*Page excerpt*.
Tuesday, December 21, 2010
Confidence building to learn English
Peer intervention as a teaching method:
Dr Asantha U Attanayake
Peer intervention is used in the form of a correction method in the language classroom. Contemporary times, in English language teaching, it is used as one of the correction methods and not as a major part of teaching methodology. But in the Sri Lankan context, for adult learners (those who have five - ten years of English language learning background in school behind them), I have experimented that it helps immensely in language teaching as an independent discourse. In other words, it could be used as a complete language teaching methodology.
One basic requirement is that learners are in small groups (of four - five). They work on the basis of the sameness. When the sameness is emphasized, sharing steps in. The idea is to make learners use their previous knowledge to accomplish the task given to them. It is assumed here that any Sri Lankan adult learner who decides to follow an English course would have some knowledge of basic language structures, some basic vocabulary, and some ability to read at least a couple of words in English. It is understood that this knowledge has various levels in it. One might find this disadvantageous in a classroom that requires catering to different language improvement needs. But when using peer intervention as the main teaching technique, this heterogeneity in language ability is exploited as one of the main assets.
In using peer intervention as a complete teaching methodology, a task is given to a small group, for instance, a simple task such as to read instructions and understand the task or read a small paragraph. Students are asked to read aloud in the group. One student reads aloud while others listen or they could take turns to read aloud.
As it is natural for them to find many words that they do not know how to pronounce, there is a struggle to pronounce those words from the part of the reader. It is crucial that this struggle takes place and the reader and the other members in the group feel this effort. It is at this juncture that peer intervention is required.
Peer intervention comes in here as a support for the struggle. There is a possibility that a group member or members who listen to the loud reader will know the correct pronunciation and helps in the reading. This I would name as the first correct input. Correct input is essential in the learning process, yet it has to be given only when it is required to make the learning effective and meaningful. The necessity is created via creating the struggle. Then the first correct input from peers will be helpful and remembered by the reader/s who struggled. In addition, those who listened without knowing how to pronounce the very word/phrase would also benefit as they also faced a silent struggle.

*Exercise task a*.
Scale the rows in the stretch from the one containing "Language (812, 79)" through the one containing "Projects (215, 79)", restating each row in full with every coordinate in its answer multiplied by 1.2 and rounded to a whole number, halves going up.

*Data to use*.
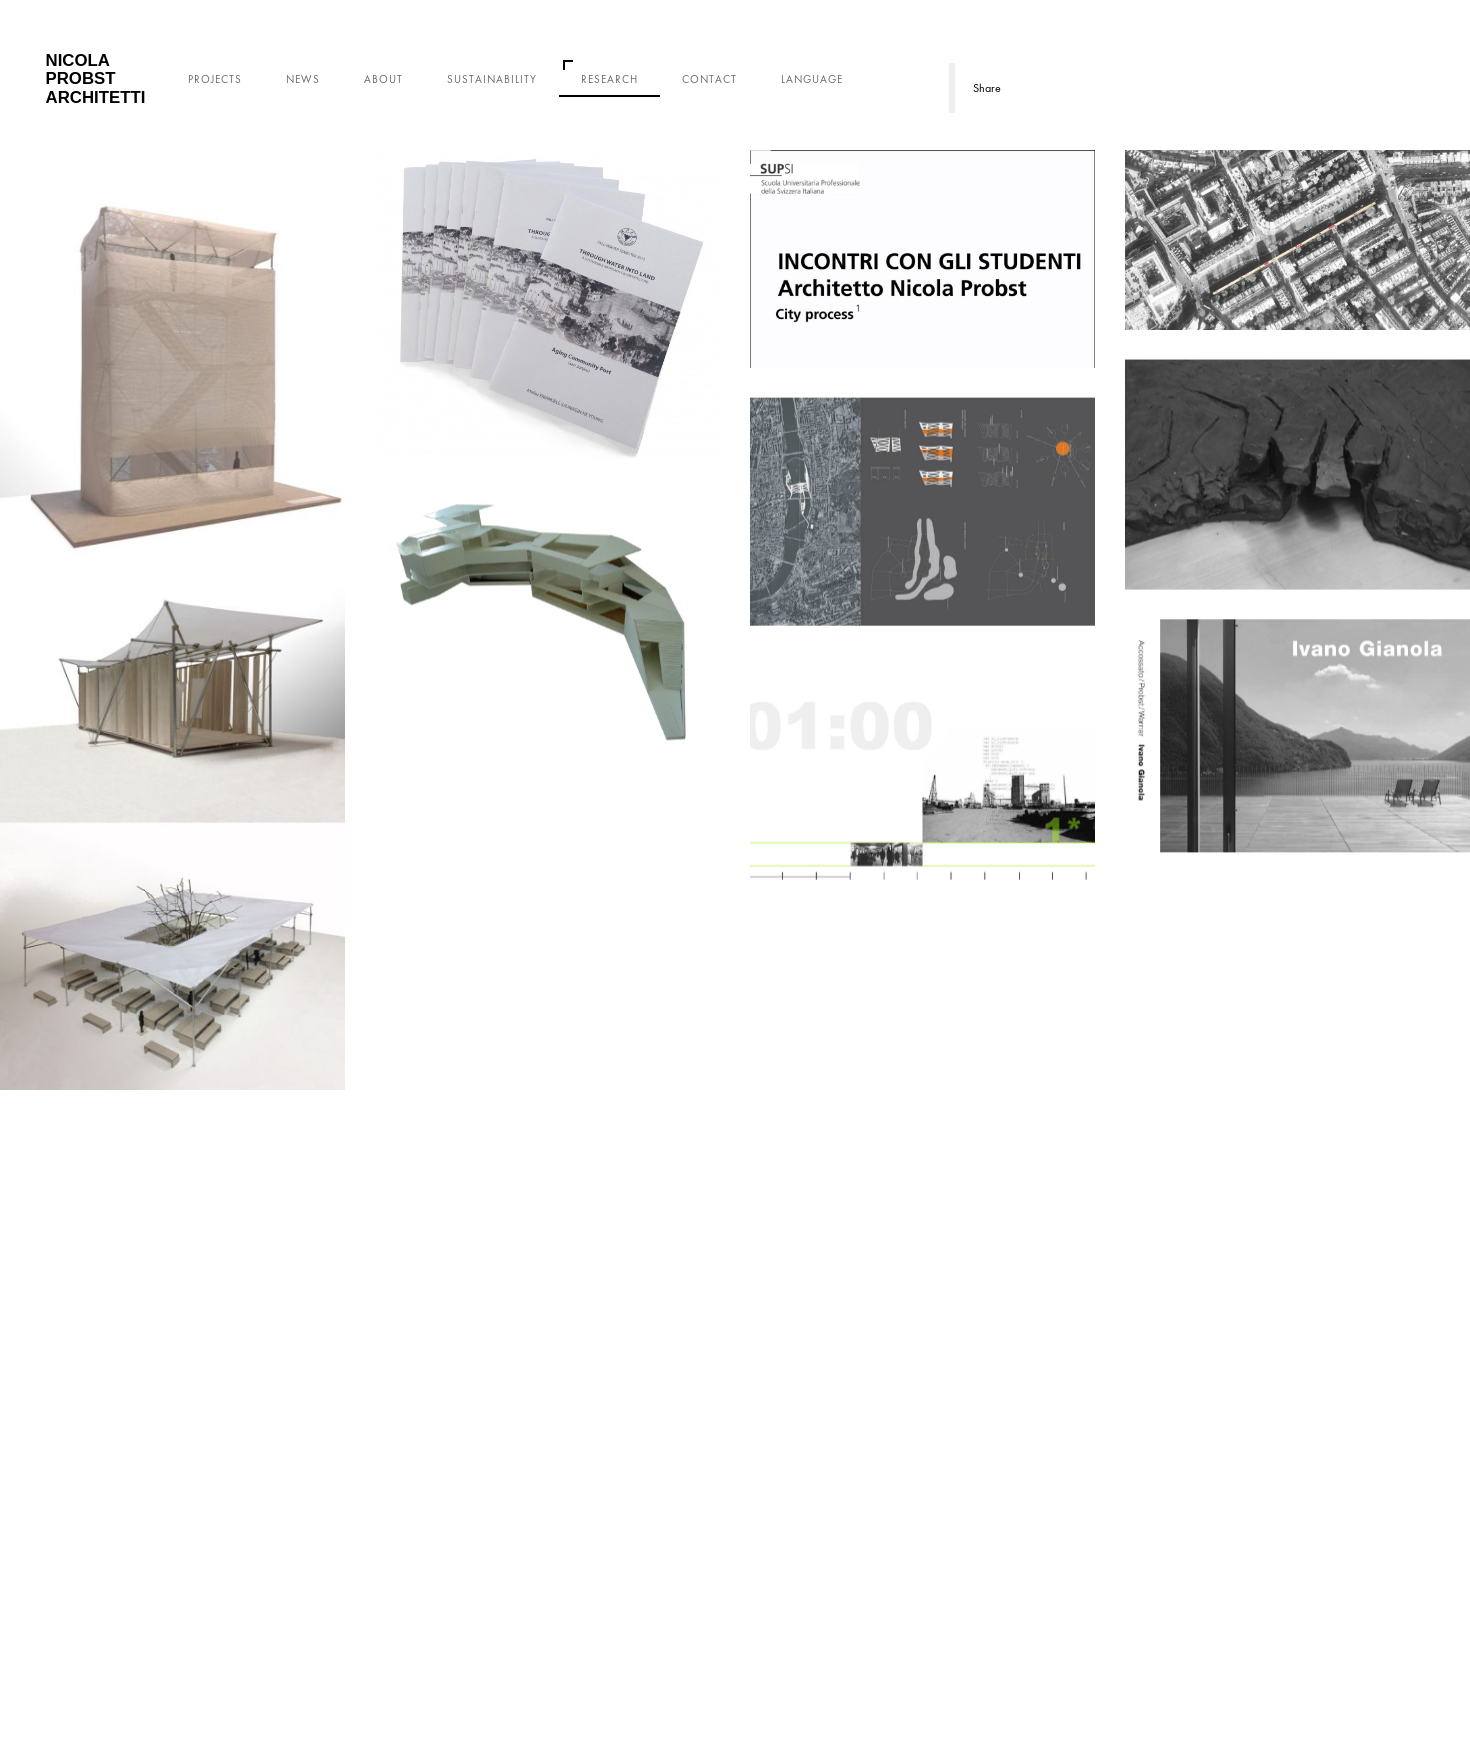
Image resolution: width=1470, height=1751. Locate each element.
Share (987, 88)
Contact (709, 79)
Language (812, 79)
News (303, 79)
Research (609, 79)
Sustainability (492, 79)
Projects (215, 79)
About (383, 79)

* * *

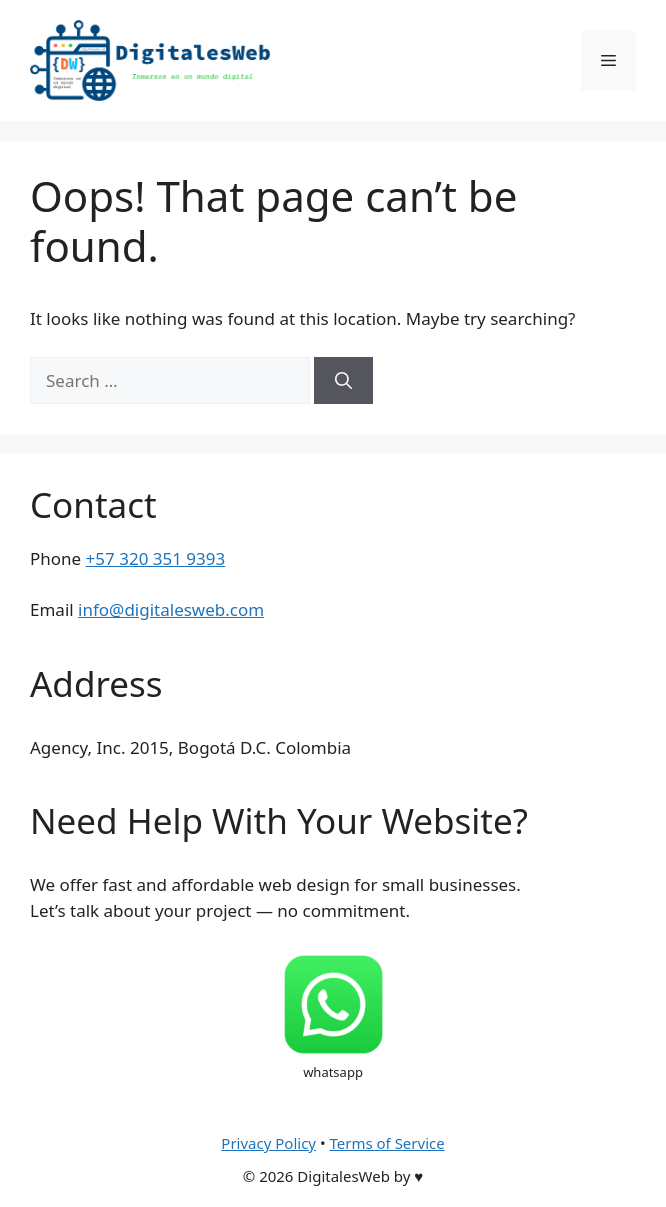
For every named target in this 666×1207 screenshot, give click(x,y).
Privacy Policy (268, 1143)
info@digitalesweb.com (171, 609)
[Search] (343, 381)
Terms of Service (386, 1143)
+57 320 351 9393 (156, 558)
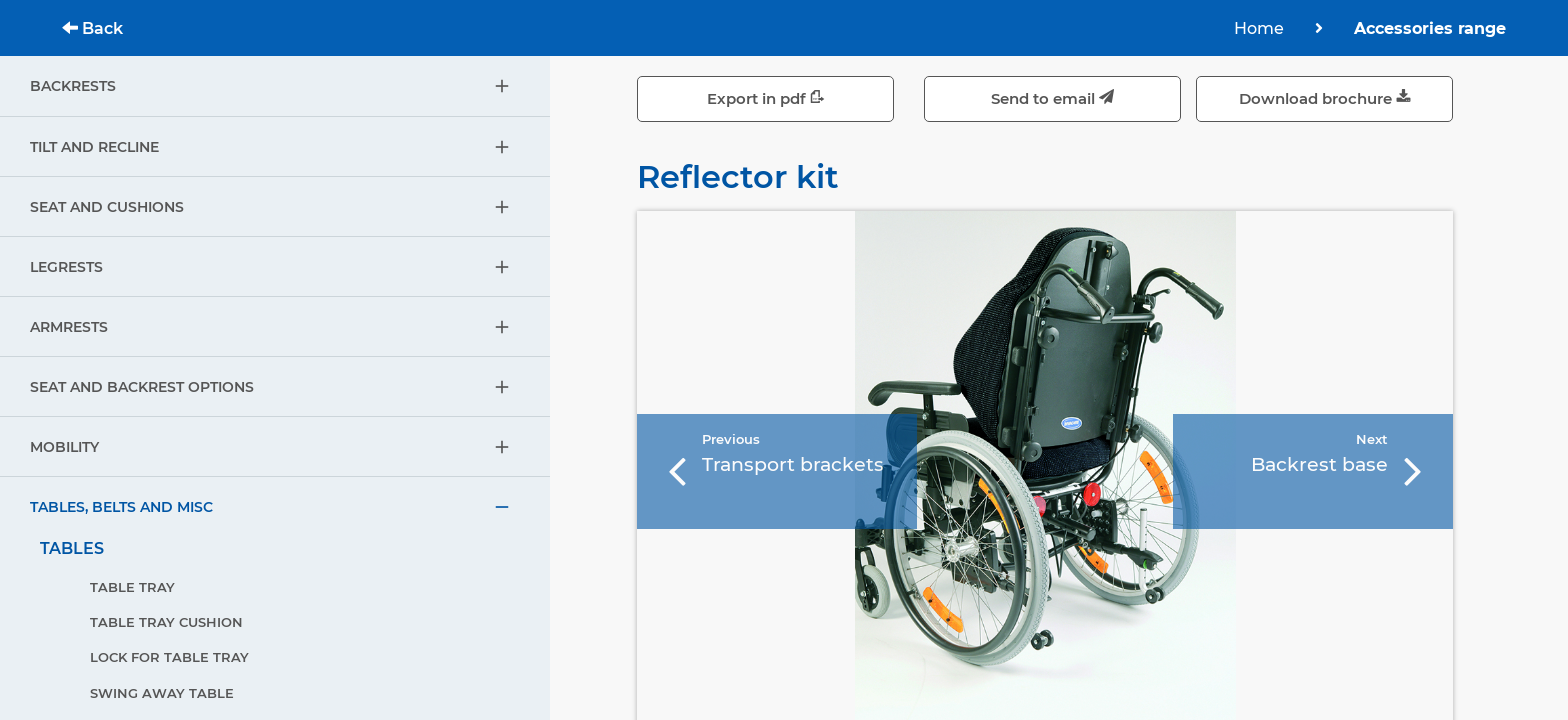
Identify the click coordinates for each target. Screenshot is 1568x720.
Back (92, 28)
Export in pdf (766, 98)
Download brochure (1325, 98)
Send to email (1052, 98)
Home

...

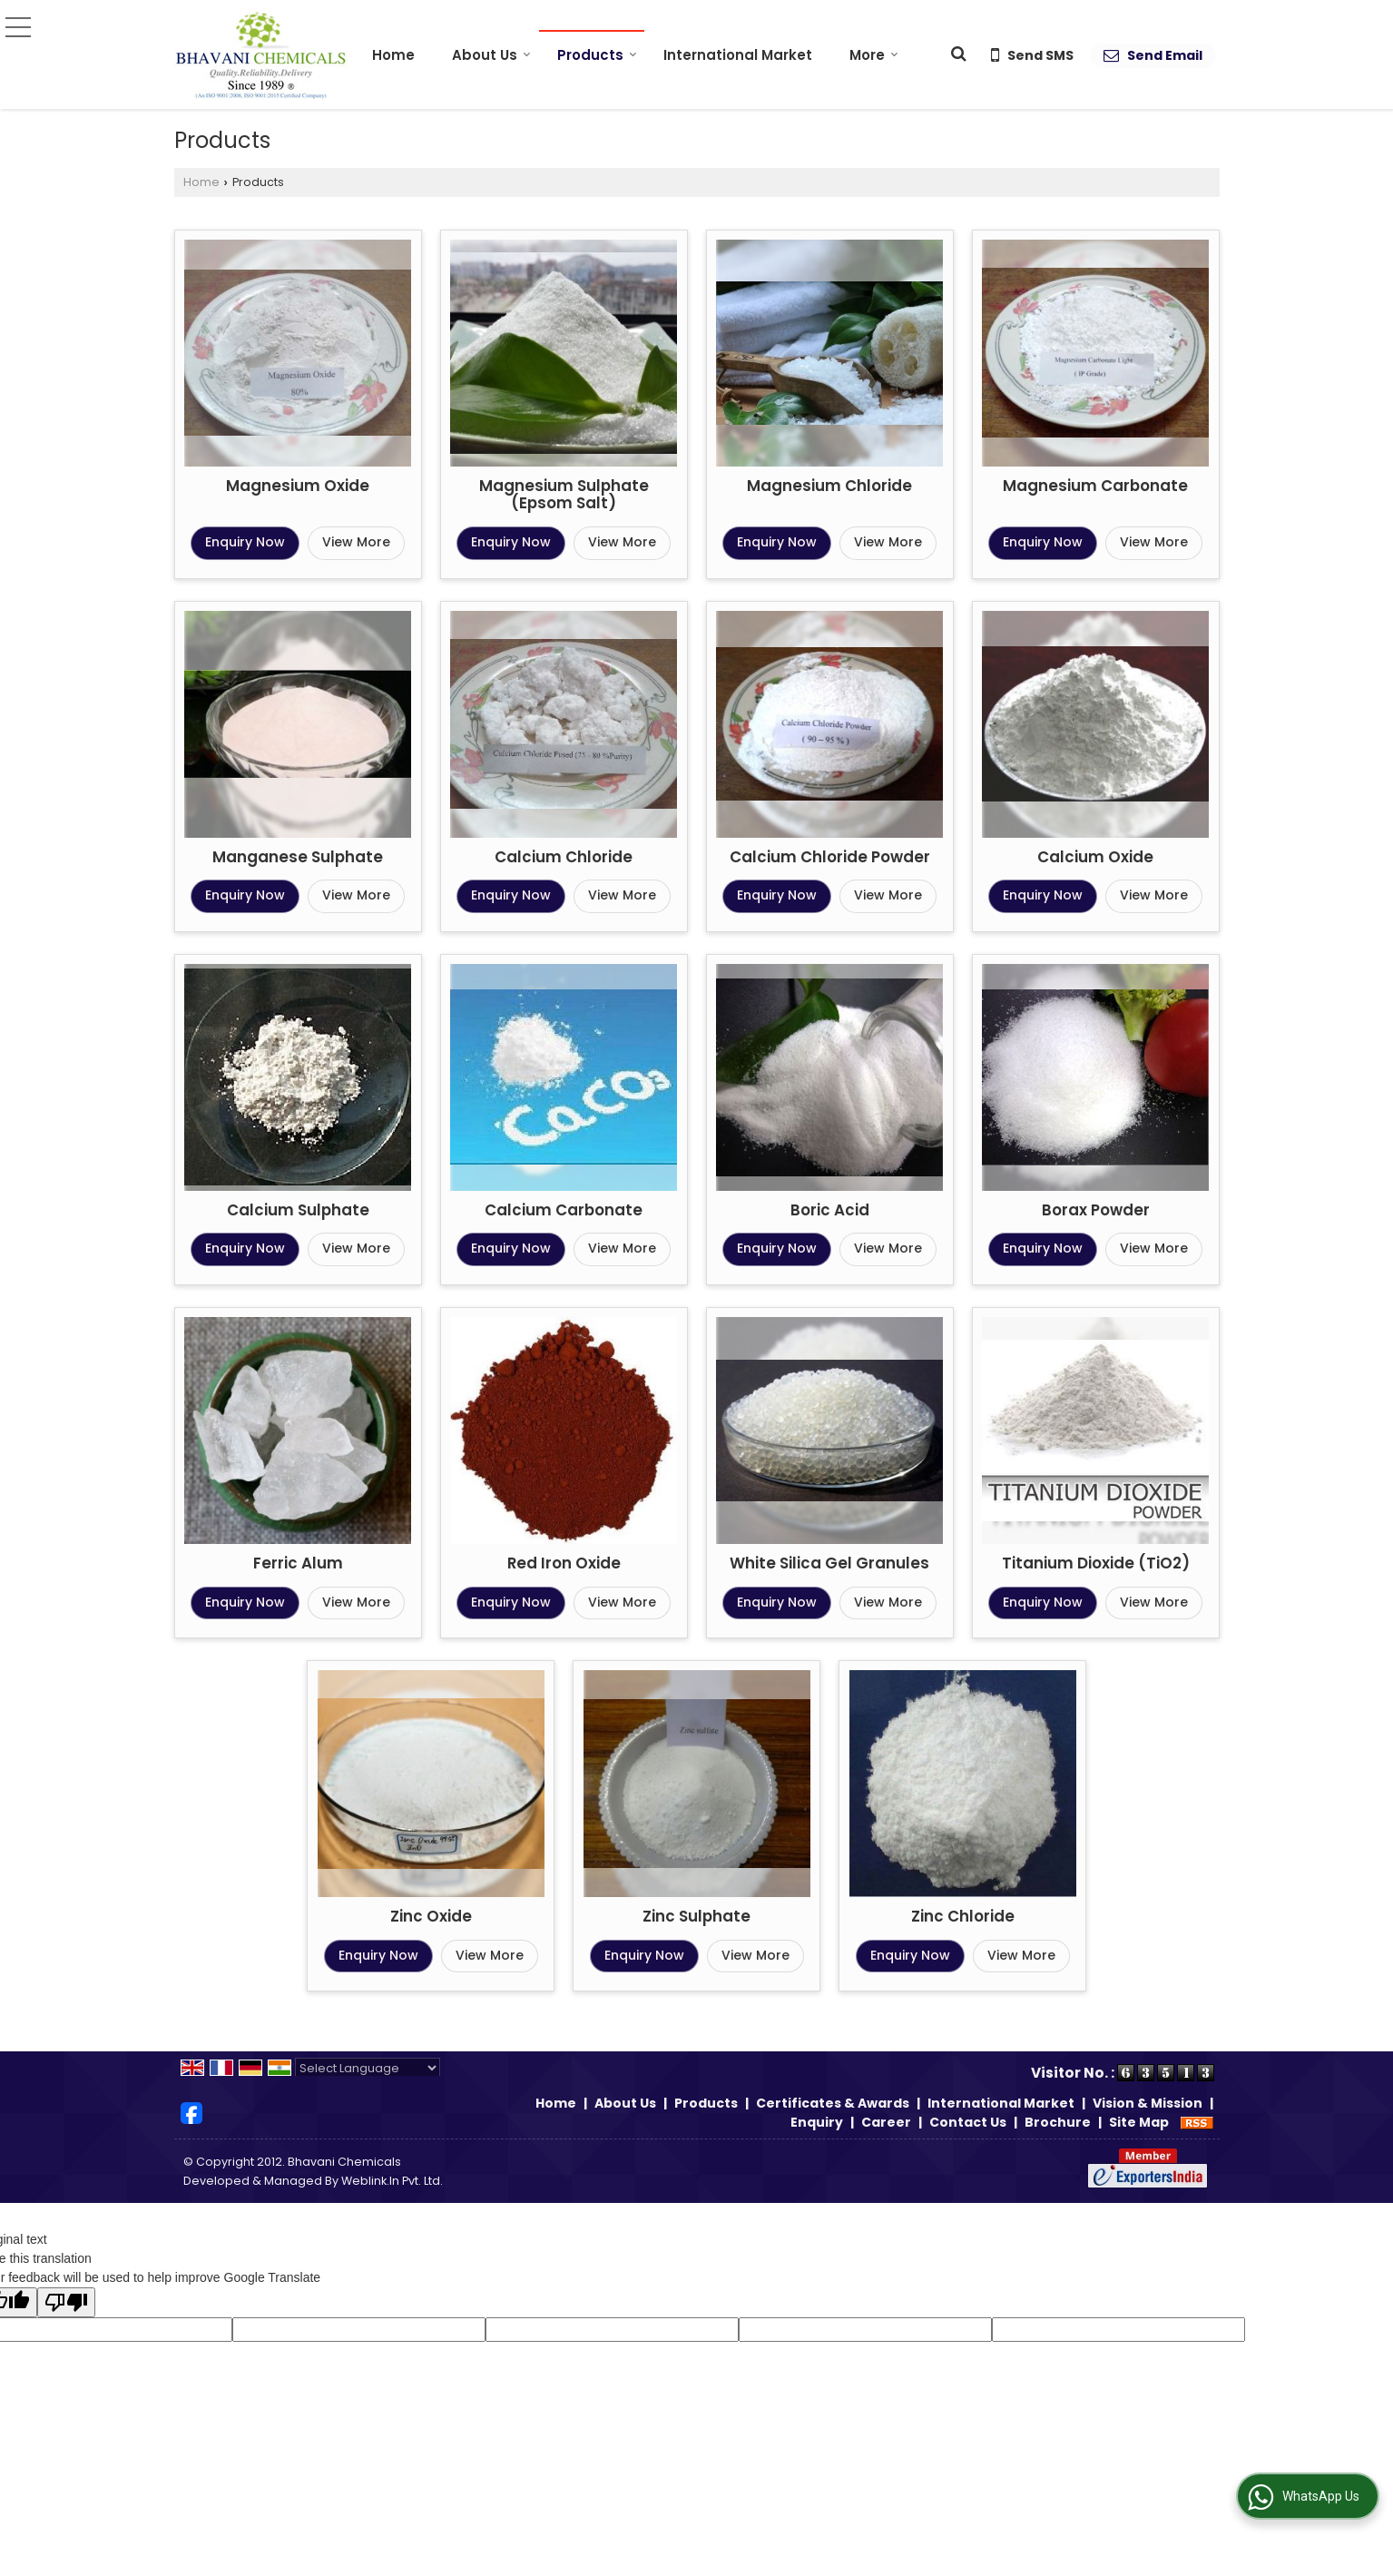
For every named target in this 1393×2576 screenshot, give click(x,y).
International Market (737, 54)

*Exercise task b*.
Set down, word for word, the stretch of the passage on peer intervention from "In using peer" through "intervention is required.".

*Right answer a*.
Language (974, 95)
News (364, 95)
Research (731, 95)
Sustainability (590, 95)
Projects (258, 95)

*Right answer b*.
In using peer intervention as a complete teaching methodology, a task is given to a small group, for instance, a simple task such as to read instructions and understand the task or read a small paragraph. Students are asked to read aloud in the group. One student reads aloud while others listen or they could take turns to read aloud.
As it is natural for them to find many words that they do not know how to pronounce, there is a struggle to pronounce those words from the part of the reader. It is crucial that this struggle takes place and the reader and the other members in the group feel this effort. It is at this juncture that peer intervention is required.